**Problem to solve:** If a line of the data below holds the string "text", copy it.

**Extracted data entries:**
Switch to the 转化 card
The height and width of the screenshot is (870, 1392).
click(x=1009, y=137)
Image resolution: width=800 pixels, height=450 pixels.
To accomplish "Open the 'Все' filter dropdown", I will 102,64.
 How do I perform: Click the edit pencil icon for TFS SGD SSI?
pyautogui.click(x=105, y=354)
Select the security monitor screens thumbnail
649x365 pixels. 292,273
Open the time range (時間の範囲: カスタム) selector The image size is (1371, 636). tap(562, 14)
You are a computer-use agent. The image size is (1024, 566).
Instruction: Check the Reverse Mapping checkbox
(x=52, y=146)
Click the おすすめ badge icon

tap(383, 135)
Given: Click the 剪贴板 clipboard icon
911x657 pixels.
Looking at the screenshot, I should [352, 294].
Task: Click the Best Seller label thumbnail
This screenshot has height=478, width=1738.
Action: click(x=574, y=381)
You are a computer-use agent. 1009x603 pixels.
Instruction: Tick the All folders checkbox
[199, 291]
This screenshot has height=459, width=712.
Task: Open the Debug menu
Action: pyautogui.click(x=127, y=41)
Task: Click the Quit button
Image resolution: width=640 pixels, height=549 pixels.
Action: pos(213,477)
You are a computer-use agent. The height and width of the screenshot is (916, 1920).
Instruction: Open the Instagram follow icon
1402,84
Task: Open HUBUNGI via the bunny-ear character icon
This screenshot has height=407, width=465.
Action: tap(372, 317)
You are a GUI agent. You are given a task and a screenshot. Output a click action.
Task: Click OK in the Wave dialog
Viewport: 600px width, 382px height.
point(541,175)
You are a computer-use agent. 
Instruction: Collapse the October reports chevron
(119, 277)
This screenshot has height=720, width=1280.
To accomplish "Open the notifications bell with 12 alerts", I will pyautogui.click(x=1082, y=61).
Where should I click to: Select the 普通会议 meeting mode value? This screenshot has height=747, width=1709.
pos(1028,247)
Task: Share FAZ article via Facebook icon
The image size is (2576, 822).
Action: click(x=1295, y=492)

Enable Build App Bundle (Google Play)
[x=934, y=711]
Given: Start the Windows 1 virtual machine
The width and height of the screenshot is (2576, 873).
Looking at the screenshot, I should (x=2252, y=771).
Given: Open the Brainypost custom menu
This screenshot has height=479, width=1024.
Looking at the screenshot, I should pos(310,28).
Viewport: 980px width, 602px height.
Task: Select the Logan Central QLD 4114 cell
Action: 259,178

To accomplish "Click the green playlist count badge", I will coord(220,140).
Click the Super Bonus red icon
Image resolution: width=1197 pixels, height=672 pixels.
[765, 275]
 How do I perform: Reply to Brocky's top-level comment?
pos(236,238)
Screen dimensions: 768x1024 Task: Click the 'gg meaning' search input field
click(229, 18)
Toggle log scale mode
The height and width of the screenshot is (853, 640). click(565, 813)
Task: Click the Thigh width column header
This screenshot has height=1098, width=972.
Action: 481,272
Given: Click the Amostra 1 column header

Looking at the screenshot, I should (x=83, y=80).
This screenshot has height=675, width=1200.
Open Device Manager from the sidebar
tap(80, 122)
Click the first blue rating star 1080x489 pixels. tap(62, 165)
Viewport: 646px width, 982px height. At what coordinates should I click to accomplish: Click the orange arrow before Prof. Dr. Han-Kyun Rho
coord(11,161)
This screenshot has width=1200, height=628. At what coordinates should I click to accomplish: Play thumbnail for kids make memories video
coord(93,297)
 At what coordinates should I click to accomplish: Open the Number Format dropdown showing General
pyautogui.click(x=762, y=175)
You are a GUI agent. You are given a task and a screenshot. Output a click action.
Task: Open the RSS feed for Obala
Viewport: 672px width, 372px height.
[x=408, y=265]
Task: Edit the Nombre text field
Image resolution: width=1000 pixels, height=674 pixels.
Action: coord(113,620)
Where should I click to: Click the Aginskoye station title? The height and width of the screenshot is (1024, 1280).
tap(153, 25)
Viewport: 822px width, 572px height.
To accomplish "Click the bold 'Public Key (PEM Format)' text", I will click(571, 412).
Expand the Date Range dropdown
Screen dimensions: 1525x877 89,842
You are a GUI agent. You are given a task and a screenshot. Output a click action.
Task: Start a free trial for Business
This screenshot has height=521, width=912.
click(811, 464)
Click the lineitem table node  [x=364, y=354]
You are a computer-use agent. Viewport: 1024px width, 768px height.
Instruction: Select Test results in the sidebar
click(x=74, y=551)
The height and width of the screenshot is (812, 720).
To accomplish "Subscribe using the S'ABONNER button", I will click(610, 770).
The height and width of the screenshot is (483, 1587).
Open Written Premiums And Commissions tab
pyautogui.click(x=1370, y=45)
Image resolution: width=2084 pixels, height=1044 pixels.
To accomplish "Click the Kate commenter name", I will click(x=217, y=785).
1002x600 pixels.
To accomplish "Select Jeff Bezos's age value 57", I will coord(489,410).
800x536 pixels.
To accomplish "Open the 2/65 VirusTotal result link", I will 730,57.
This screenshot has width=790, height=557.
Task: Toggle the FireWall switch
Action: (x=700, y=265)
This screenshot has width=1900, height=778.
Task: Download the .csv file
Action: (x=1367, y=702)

**Output for this exercise:**
Task: Edit the Nombre text field
To accomplish "Click the bold 'Public Key (PEM Format)' text", I will click(571, 412).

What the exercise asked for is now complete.